Tuesday, December 15, 2015







I am meat for my journey.

This canoe made of birch

and our ancestors bones,

is packed, laden with

mystery and fleece,

apples and rye bread,

voices shining of friends

(these here, those gone)

stuffed full of supplies

for northern nights where

grenades of stars

blast their love loud

while we glide here in

silence one flashing

moment on a cerulean lake

built of sorrows and gladness,

clear waters thick mud.


Saturday, December 12, 2015

REAL FAITH


Real faith is

knowing

 

in our deep

   bones

 

that through

unseen space

we are

 

forever

 

free —

     falling.

 

Feel each moment

precious

 

in this necessary

descent,

 

stay unbraced unrivened

 

as we open to these givens

saddle-sore and lusty,

 

four horsemen down/

wards galloping, our fate

dusty nonetheless:

 

gravity, dirt, delight,

    and final

disappearance.

Tuesday, December 8, 2015


                     CHRIS

 

Before he died, 3 or 4 years before

he died, my brother had 8 or 9 teeth,

about ¼ of his hearing, the heart of

 

a fledgling bird, a lifelong love of

booze drugs, wheat thins and

cheeseburgers, and rages sudden

and wild, they’d crash scary

 

as Niagra Falls crackling at night

in an electric storm. Eyes crazed he

lurches feral, craves himself soothed

and held, not alone I suppose, but

nested. Before he died.

 

Chris lived for years smack in the stony

middle of the Oregon State Penitentiary,

everything iron and rock, more than once

 

beaten badly by gangsters who smashed his

soul and his pink hearing aids into plastic slivers.

Slivers.

 

Before he died, he stole my social

security number and we didn’t talk

for a year.
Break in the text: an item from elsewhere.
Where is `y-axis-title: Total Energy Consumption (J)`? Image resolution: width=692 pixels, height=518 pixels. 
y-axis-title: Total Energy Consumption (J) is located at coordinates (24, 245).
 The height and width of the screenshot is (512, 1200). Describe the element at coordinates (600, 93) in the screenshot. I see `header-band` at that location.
Our history isn’t easy nor

a simple story and my frequent disgust

 

with Chris--his jagged wounded ways, his sad

strangenesses, living on disability and smokes,

his tweed sportcoat and turquoise bracelet,

and his longing for our dad, that junkyard dog,

 

just to give him a few slivers of kindness before

he died--my recoiling from these earthquakes these

volcanoes from Chris, an addiction of my own, perhaps.

Tuesday, December 1, 2015

WORDS


Words, some days, gnarl the brain,

teeth of a rusted saw trying song

for winter’s darkly frosted morning.

other days they oatmeal thick,  

slopped down in throat’s bowl

like the first hominids grunting

towards a crazed relentless God.

On scabbed knees in mud they pray

for language that connects, an urge

that makes a maybe magic where death

alone forgets to groan her luckless dirges.   

Briefly.

                    Colour, Dolor

 

The sky broke in half today. Leaked blue rain

to yellowed ground straight down.

Wounds of light bleed on and on and on.

 

A pit in stomach on the talk show circuit, everything’s

so damn tired, from my forehead down to ankles

stained by grasses.   Emptied out am I.

 

More desert than virgin forest,

now. Where has the moisture gone?

 

Where are the peaches soaked in sugared juices, eaten by

these chosen edible ones, where is the kettle stuffed

with vegetables, the ones baptized of lessor gods, those who

refuse to enact  the  frozen art of rancor?

 

Don’t you know my gut needs this hint of fruit, at least one

minor hint, to mend?  Wounds of light bleed on and on

and on.

 

The sky is broken and still my cries unheard unheeded, this is

not whining! Cops stop and roust us all in daytime strolls

to Safeway where we often shop, our pony-tailed hair

apparently the sign to hassle freely.

 

Go ahead , eat your vegetables all up, let the chipped white

bowl overflow with plentiful hues and tones and shapes

like tools and toys so odd,  it’s all you’ll ever take from me, 

I know. 

 

Blake wrote centuries ago about grief laced (thankfully) ecstatic :

"Colours are the wounds of Light."

 

Bleeding through bandages of simple time, these days

of morning chill, warmed over coffee,

I could not agree more with thee,

mystic erotic Mr Blake.

 

These wounds of light do bleed on and on and on.